*** INPUT DATA
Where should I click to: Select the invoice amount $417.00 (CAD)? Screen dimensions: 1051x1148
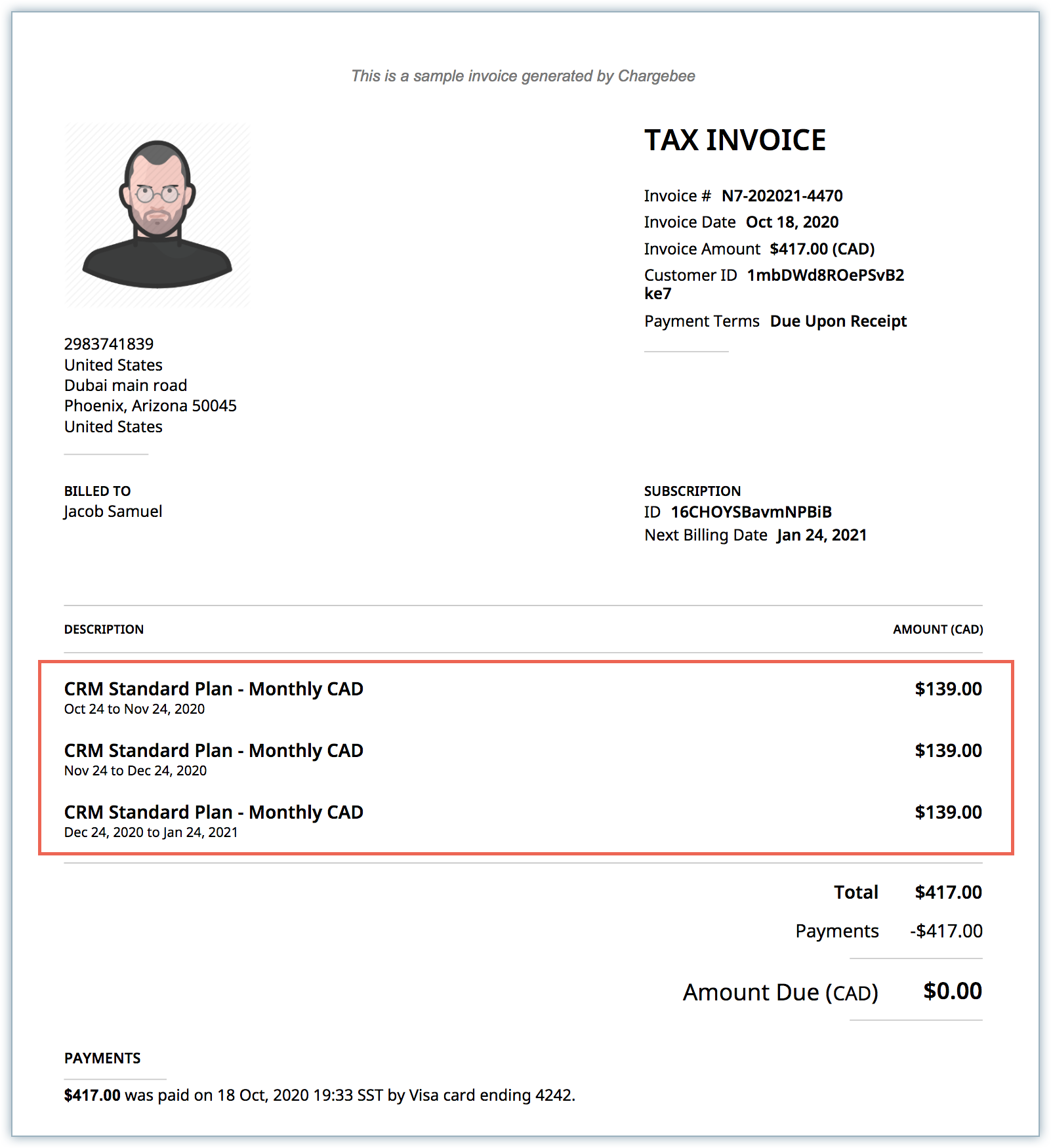[x=822, y=249]
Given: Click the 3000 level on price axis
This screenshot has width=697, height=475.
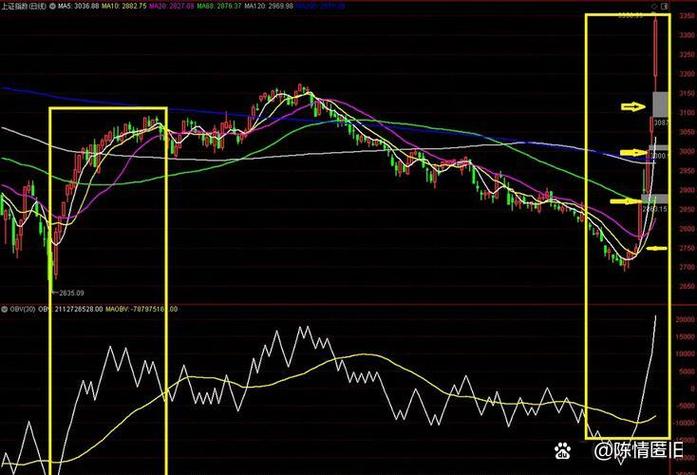Looking at the screenshot, I should 685,152.
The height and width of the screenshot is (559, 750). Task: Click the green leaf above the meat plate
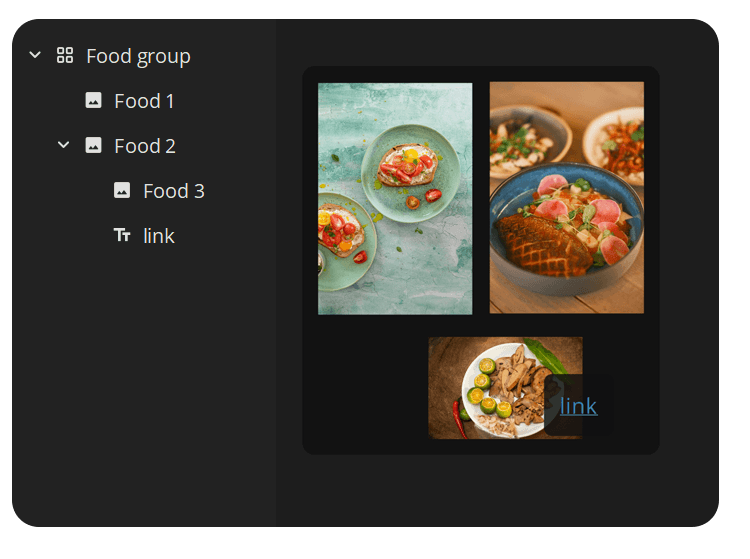pyautogui.click(x=548, y=354)
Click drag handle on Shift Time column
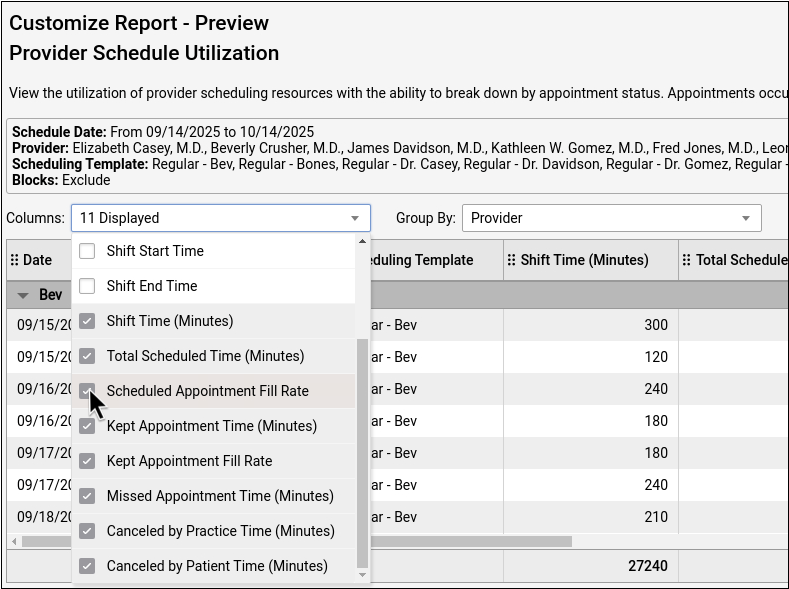The height and width of the screenshot is (589, 789). click(511, 260)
******
_TASK OBJECTIVE:_ Print the listing above in full, exactly as written. Omit any pictures.

_OUTPUT FOR THIS TASK:_
Where should I click to: Select the invoice amount $417.00 (CAD)? Screen dimensions: 1051x1148
[x=822, y=249]
Given: Click the 3000 level on price axis
This screenshot has width=697, height=475.
Looking at the screenshot, I should 685,152.
The height and width of the screenshot is (559, 750). Task: Click the green leaf above the meat plate
pyautogui.click(x=548, y=354)
Click drag handle on Shift Time column
The height and width of the screenshot is (589, 789). click(511, 260)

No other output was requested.